» TASK INSTRUCTIONS:
Give back the full data, retyped precisely.

Stored data entries
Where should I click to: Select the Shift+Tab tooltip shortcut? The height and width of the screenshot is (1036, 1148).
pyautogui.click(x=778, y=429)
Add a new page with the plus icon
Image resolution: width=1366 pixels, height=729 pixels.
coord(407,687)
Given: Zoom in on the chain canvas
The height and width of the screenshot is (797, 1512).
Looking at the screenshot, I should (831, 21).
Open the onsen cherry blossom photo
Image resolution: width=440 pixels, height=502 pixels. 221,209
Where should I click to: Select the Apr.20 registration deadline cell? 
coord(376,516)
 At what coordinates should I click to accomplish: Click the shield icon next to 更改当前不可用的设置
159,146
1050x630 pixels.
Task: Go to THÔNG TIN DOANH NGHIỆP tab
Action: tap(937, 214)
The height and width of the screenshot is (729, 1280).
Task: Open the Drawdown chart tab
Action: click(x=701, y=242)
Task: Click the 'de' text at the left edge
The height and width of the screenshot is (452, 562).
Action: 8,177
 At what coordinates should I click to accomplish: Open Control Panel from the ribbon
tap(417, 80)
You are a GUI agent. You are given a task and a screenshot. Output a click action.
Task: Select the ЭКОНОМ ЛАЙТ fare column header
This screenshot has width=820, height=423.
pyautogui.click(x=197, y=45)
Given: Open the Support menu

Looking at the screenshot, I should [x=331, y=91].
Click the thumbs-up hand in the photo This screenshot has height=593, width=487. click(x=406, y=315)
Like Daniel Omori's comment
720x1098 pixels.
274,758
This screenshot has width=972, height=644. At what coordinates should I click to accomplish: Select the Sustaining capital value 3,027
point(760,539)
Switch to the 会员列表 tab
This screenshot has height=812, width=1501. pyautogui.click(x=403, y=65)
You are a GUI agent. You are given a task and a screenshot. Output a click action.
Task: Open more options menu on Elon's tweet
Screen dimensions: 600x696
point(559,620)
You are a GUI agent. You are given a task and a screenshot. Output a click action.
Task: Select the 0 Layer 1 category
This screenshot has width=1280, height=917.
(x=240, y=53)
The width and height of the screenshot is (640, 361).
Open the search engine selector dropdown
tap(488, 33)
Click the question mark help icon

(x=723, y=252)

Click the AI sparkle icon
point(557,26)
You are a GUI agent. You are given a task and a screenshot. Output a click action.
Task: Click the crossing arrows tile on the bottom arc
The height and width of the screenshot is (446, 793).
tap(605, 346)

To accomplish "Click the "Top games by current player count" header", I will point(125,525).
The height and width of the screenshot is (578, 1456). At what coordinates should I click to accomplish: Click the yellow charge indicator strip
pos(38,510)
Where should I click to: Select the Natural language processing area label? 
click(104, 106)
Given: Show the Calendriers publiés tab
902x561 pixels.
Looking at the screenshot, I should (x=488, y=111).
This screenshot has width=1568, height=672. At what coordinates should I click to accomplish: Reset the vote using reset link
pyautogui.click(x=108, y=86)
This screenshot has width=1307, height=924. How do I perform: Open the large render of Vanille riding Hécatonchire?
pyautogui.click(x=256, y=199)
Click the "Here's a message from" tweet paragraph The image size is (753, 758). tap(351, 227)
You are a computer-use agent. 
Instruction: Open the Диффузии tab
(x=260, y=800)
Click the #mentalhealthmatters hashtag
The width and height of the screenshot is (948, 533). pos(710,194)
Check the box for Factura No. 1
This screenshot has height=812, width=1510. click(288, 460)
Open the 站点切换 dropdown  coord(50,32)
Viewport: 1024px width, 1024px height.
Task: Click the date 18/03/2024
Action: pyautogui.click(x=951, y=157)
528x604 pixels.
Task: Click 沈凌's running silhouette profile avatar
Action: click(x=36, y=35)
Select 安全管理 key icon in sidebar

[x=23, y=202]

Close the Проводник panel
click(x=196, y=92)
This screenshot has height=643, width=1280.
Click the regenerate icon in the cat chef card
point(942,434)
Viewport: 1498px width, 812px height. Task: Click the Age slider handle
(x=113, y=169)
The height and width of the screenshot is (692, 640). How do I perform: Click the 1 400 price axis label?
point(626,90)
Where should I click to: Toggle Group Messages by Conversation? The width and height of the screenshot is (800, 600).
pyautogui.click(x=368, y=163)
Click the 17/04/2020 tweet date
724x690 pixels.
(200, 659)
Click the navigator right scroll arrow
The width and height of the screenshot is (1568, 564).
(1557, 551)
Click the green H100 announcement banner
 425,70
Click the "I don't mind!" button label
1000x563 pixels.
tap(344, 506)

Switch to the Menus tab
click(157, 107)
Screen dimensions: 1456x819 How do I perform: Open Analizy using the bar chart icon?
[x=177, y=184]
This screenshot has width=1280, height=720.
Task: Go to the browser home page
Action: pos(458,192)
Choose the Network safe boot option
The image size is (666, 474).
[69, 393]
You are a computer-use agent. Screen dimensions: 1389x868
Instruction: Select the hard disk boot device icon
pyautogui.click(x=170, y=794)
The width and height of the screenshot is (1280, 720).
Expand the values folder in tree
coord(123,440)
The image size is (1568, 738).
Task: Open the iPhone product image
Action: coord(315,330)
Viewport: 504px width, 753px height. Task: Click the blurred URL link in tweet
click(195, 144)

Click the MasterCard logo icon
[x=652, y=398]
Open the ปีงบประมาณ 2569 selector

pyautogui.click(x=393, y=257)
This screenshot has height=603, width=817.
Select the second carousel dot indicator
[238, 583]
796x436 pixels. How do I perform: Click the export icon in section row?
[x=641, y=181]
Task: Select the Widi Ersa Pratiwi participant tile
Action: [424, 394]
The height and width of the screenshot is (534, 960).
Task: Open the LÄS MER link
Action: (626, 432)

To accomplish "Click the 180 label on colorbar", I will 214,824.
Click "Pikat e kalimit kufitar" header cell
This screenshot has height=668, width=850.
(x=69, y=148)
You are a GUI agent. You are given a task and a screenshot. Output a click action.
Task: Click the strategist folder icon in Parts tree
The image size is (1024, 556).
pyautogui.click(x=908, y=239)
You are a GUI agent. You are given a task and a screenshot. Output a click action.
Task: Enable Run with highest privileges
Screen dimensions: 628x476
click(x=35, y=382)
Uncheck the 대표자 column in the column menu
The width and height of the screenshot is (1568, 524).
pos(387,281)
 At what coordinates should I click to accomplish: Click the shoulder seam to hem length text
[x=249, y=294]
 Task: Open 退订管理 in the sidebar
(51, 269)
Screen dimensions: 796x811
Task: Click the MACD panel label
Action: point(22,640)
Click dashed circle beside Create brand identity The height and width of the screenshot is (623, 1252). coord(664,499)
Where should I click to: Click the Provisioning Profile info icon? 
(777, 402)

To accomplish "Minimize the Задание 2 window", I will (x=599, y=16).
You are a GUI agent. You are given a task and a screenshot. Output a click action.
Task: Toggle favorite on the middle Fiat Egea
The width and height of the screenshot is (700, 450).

» RESPONSE FOR THIS EXERCISE:
Where should I click to: Select the Shift+Tab tooltip shortcut? The height and width of the screenshot is (1036, 1148).
pyautogui.click(x=778, y=429)
Add a new page with the plus icon
Image resolution: width=1366 pixels, height=729 pixels.
coord(407,687)
Given: Zoom in on the chain canvas
The height and width of the screenshot is (797, 1512).
Looking at the screenshot, I should (831, 21).
Open the onsen cherry blossom photo
Image resolution: width=440 pixels, height=502 pixels. 221,209
Where should I click to: Select the Apr.20 registration deadline cell? 
coord(376,516)
 At what coordinates should I click to accomplish: Click the shield icon next to 更改当前不可用的设置
159,146
1050x630 pixels.
Task: Go to THÔNG TIN DOANH NGHIỆP tab
Action: tap(937, 214)
The height and width of the screenshot is (729, 1280).
Task: Open the Drawdown chart tab
Action: click(x=701, y=242)
Task: Click the 'de' text at the left edge
The height and width of the screenshot is (452, 562).
Action: 8,177
 At what coordinates should I click to accomplish: Open Control Panel from the ribbon
tap(417, 80)
You are a GUI agent. You are given a task and a screenshot. Output a click action.
Task: Select the ЭКОНОМ ЛАЙТ fare column header
This screenshot has width=820, height=423.
pyautogui.click(x=197, y=45)
Given: Open the Support menu

Looking at the screenshot, I should [x=331, y=91].
Click the thumbs-up hand in the photo This screenshot has height=593, width=487. click(x=406, y=315)
Like Daniel Omori's comment
720x1098 pixels.
274,758
This screenshot has width=972, height=644. At what coordinates should I click to accomplish: Select the Sustaining capital value 3,027
point(760,539)
Switch to the 会员列表 tab
This screenshot has height=812, width=1501. pyautogui.click(x=403, y=65)
You are a GUI agent. You are given a task and a screenshot. Output a click action.
Task: Open more options menu on Elon's tweet
Screen dimensions: 600x696
point(559,620)
You are a GUI agent. You are given a task and a screenshot. Output a click action.
Task: Select the 0 Layer 1 category
This screenshot has width=1280, height=917.
(x=240, y=53)
The width and height of the screenshot is (640, 361).
Open the search engine selector dropdown
tap(488, 33)
Click the question mark help icon

(x=723, y=252)

Click the AI sparkle icon
point(557,26)
You are a GUI agent. You are given a task and a screenshot. Output a click action.
Task: Click the crossing arrows tile on the bottom arc
The height and width of the screenshot is (446, 793).
tap(605, 346)

To accomplish "Click the "Top games by current player count" header", I will point(125,525).
The height and width of the screenshot is (578, 1456). At what coordinates should I click to accomplish: Click the yellow charge indicator strip
pos(38,510)
Where should I click to: Select the Natural language processing area label? 
click(104, 106)
Given: Show the Calendriers publiés tab
902x561 pixels.
Looking at the screenshot, I should (x=488, y=111).
This screenshot has width=1568, height=672. At what coordinates should I click to accomplish: Reset the vote using reset link
pyautogui.click(x=108, y=86)
This screenshot has width=1307, height=924. How do I perform: Open the large render of Vanille riding Hécatonchire?
pyautogui.click(x=256, y=199)
Click the "Here's a message from" tweet paragraph The image size is (753, 758). tap(351, 227)
You are a computer-use agent. 
Instruction: Open the Диффузии tab
(x=260, y=800)
Click the #mentalhealthmatters hashtag
The width and height of the screenshot is (948, 533). pos(710,194)
Check the box for Factura No. 1
This screenshot has height=812, width=1510. click(288, 460)
Open the 站点切换 dropdown  coord(50,32)
Viewport: 1024px width, 1024px height.
Task: Click the date 18/03/2024
Action: pyautogui.click(x=951, y=157)
528x604 pixels.
Task: Click 沈凌's running silhouette profile avatar
Action: click(x=36, y=35)
Select 安全管理 key icon in sidebar

[x=23, y=202]

Close the Проводник panel
click(x=196, y=92)
This screenshot has height=643, width=1280.
Click the regenerate icon in the cat chef card
point(942,434)
Viewport: 1498px width, 812px height. Task: Click the Age slider handle
(x=113, y=169)
The height and width of the screenshot is (692, 640). How do I perform: Click the 1 400 price axis label?
point(626,90)
Where should I click to: Toggle Group Messages by Conversation? The width and height of the screenshot is (800, 600).
pyautogui.click(x=368, y=163)
Click the 17/04/2020 tweet date
724x690 pixels.
(200, 659)
Click the navigator right scroll arrow
The width and height of the screenshot is (1568, 564).
(1557, 551)
Click the green H100 announcement banner
 425,70
Click the "I don't mind!" button label
1000x563 pixels.
tap(344, 506)

Switch to the Menus tab
click(157, 107)
Screen dimensions: 1456x819 How do I perform: Open Analizy using the bar chart icon?
[x=177, y=184]
This screenshot has width=1280, height=720.
Task: Go to the browser home page
Action: pos(458,192)
Choose the Network safe boot option
The image size is (666, 474).
[69, 393]
You are a computer-use agent. Screen dimensions: 1389x868
Instruction: Select the hard disk boot device icon
pyautogui.click(x=170, y=794)
The width and height of the screenshot is (1280, 720).
Expand the values folder in tree
coord(123,440)
The image size is (1568, 738).
Task: Open the iPhone product image
Action: coord(315,330)
Viewport: 504px width, 753px height. Task: Click the blurred URL link in tweet
click(195, 144)

Click the MasterCard logo icon
[x=652, y=398]
Open the ปีงบประมาณ 2569 selector

pyautogui.click(x=393, y=257)
This screenshot has height=603, width=817.
Select the second carousel dot indicator
[238, 583]
796x436 pixels. How do I perform: Click the export icon in section row?
[x=641, y=181]
Task: Select the Widi Ersa Pratiwi participant tile
Action: [424, 394]
The height and width of the screenshot is (534, 960).
Task: Open the LÄS MER link
Action: (626, 432)

To accomplish "Click the 180 label on colorbar", I will 214,824.
Click "Pikat e kalimit kufitar" header cell
This screenshot has height=668, width=850.
(x=69, y=148)
You are a GUI agent. You are given a task and a screenshot. Output a click action.
Task: Click the strategist folder icon in Parts tree
The image size is (1024, 556).
pyautogui.click(x=908, y=239)
You are a GUI agent. You are given a task and a screenshot. Output a click action.
Task: Enable Run with highest privileges
Screen dimensions: 628x476
click(x=35, y=382)
Uncheck the 대표자 column in the column menu
The width and height of the screenshot is (1568, 524).
pos(387,281)
 At what coordinates should I click to accomplish: Click the shoulder seam to hem length text
[x=249, y=294]
 Task: Open 退订管理 in the sidebar
(51, 269)
Screen dimensions: 796x811
Task: Click the MACD panel label
Action: point(22,640)
Click dashed circle beside Create brand identity The height and width of the screenshot is (623, 1252). coord(664,499)
Where should I click to: Click the Provisioning Profile info icon? 
(777, 402)

To accomplish "Minimize the Задание 2 window", I will (x=599, y=16).
You are a GUI agent. You are given a task and a screenshot. Output a click action.
Task: Toggle favorite on the middle Fiat Egea
The width and height of the screenshot is (700, 450).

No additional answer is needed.